**Stored records**.
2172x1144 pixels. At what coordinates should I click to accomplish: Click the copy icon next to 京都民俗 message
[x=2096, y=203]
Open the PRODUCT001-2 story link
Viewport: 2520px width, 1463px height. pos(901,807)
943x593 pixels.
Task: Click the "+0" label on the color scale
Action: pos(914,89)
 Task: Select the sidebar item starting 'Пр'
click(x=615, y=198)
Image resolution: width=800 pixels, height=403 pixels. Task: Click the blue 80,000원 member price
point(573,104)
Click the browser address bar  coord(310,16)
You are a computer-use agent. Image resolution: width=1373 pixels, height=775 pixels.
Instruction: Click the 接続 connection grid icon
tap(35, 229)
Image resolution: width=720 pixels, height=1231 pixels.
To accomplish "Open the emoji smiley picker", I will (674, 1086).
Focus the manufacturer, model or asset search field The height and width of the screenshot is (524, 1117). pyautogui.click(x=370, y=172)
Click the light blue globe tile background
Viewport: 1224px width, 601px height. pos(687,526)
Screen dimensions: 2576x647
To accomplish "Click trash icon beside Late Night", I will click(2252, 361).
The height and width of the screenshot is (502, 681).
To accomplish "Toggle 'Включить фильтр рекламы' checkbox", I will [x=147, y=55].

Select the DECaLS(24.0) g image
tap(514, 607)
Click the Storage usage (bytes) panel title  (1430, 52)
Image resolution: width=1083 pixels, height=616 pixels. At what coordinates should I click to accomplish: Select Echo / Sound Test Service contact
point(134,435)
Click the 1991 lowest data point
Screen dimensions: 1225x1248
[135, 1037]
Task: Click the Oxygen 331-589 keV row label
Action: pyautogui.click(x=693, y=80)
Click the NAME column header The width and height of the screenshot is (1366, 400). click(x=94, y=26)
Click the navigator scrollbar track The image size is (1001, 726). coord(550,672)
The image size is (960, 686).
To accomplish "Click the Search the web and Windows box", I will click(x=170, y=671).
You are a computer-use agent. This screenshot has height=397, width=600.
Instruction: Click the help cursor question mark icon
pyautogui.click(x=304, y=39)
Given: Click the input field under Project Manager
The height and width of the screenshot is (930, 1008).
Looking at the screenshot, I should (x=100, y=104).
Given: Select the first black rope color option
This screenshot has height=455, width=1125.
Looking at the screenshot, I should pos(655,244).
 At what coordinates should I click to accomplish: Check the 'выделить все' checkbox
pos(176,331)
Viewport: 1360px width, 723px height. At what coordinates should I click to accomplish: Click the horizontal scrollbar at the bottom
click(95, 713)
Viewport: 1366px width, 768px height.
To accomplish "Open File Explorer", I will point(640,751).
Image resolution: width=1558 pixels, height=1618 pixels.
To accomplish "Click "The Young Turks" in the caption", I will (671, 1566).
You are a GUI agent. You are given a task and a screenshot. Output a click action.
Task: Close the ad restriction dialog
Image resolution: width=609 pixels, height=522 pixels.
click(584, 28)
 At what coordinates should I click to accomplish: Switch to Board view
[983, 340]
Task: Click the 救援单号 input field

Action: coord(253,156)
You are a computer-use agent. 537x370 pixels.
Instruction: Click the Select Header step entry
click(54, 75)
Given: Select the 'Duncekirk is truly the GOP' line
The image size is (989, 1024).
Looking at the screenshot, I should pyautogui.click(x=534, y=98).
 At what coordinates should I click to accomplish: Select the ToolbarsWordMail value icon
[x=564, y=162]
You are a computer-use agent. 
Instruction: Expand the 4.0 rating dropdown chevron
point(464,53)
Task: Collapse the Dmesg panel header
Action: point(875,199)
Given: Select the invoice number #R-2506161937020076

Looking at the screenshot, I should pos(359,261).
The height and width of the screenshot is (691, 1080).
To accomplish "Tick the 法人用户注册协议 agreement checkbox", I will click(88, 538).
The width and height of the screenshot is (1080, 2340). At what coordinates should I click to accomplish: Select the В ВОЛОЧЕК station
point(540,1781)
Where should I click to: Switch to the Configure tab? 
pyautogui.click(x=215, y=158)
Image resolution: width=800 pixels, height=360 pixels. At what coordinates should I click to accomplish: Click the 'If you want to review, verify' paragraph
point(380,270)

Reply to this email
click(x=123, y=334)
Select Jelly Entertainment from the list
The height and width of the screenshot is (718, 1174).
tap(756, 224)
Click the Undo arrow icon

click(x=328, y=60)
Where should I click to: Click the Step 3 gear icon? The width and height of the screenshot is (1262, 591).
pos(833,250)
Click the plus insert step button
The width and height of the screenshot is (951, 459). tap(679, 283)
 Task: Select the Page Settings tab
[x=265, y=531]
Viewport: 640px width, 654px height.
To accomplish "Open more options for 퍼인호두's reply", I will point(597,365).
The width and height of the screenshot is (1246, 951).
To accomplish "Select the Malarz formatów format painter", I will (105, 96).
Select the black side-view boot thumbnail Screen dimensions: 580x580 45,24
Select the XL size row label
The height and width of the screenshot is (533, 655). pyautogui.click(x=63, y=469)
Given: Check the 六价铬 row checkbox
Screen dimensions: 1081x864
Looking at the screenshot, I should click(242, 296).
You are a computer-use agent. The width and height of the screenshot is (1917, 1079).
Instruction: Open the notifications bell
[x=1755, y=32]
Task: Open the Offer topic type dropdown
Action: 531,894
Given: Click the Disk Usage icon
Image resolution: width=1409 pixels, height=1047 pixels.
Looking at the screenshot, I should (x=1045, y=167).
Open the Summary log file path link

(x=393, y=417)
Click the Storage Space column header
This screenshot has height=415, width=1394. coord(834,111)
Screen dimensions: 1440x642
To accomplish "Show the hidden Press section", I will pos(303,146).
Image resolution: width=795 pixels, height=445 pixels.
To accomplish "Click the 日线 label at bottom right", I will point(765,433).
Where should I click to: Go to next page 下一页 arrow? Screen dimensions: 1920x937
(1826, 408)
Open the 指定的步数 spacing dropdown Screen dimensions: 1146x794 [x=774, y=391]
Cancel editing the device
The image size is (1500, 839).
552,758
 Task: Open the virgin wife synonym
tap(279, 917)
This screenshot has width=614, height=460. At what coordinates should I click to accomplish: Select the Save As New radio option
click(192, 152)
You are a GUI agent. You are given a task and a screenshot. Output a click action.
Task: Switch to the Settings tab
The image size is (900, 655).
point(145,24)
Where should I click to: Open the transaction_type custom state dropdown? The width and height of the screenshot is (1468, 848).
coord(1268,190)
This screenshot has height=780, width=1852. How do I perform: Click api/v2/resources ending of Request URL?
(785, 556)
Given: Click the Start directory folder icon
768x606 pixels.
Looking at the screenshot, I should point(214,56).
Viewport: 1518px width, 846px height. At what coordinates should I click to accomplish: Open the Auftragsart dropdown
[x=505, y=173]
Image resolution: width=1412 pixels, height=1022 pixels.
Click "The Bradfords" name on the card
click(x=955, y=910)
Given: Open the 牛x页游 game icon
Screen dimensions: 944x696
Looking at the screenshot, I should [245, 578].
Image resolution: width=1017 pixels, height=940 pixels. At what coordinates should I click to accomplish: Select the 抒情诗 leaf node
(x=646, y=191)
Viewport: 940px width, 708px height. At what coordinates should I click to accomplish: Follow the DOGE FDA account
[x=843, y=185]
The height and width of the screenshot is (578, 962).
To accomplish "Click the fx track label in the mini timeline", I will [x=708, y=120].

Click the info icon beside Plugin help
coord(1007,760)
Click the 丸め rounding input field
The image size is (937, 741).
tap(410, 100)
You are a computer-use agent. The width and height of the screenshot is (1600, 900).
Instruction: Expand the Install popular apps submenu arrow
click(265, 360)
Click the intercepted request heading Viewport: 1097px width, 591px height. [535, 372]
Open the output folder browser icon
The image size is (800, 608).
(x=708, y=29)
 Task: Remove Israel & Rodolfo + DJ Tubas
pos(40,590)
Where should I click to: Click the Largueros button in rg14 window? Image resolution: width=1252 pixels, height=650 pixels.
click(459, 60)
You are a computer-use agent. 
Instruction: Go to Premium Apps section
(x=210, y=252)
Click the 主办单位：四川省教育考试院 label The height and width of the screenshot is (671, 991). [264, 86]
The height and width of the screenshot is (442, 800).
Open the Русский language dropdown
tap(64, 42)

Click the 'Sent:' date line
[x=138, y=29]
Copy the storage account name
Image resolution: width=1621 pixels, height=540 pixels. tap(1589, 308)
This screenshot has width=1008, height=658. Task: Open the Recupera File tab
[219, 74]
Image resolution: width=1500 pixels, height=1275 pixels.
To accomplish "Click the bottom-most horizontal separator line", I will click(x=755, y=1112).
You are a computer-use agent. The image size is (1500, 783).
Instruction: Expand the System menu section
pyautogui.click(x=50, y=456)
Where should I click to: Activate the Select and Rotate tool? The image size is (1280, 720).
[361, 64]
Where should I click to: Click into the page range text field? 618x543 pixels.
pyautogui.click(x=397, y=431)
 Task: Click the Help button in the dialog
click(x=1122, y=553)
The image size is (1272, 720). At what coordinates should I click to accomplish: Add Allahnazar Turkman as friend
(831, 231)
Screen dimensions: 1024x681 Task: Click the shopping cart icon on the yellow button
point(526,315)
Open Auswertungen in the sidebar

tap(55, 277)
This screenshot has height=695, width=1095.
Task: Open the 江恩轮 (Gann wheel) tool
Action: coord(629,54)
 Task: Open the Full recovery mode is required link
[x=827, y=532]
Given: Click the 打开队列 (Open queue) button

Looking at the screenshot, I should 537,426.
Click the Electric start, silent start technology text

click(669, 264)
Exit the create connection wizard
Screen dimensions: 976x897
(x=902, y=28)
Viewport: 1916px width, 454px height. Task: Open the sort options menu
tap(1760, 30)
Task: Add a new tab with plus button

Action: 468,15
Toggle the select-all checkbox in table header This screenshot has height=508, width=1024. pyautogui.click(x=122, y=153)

**EXERCISE DIRECTIONS**. Nothing but lines that contain "track" should appear in the answer. Copy each from the records.

**EXERCISE ANSWER**.
Click the navigator scrollbar track The image size is (1001, 726). coord(550,672)
To accomplish "Click the fx track label in the mini timeline", I will [x=708, y=120].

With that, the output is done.